↓↓↓
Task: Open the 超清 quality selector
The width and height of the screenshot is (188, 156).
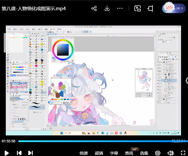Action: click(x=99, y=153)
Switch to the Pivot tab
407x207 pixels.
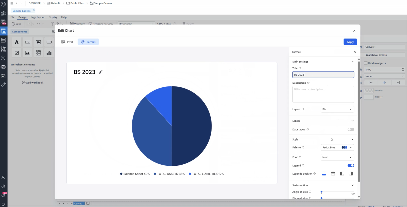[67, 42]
↑↑↑
↓↓↓
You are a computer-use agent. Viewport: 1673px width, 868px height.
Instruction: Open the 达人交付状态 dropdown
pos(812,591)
↑↑↑
Instructions to follow: Identify every line of the data above that contains the word "width", treating case as significant, and copy each such line.

Full answer:
The width and height of the screenshot is (188, 156).
You are a computer-use agent. Viewport: 1673px width, 868px height.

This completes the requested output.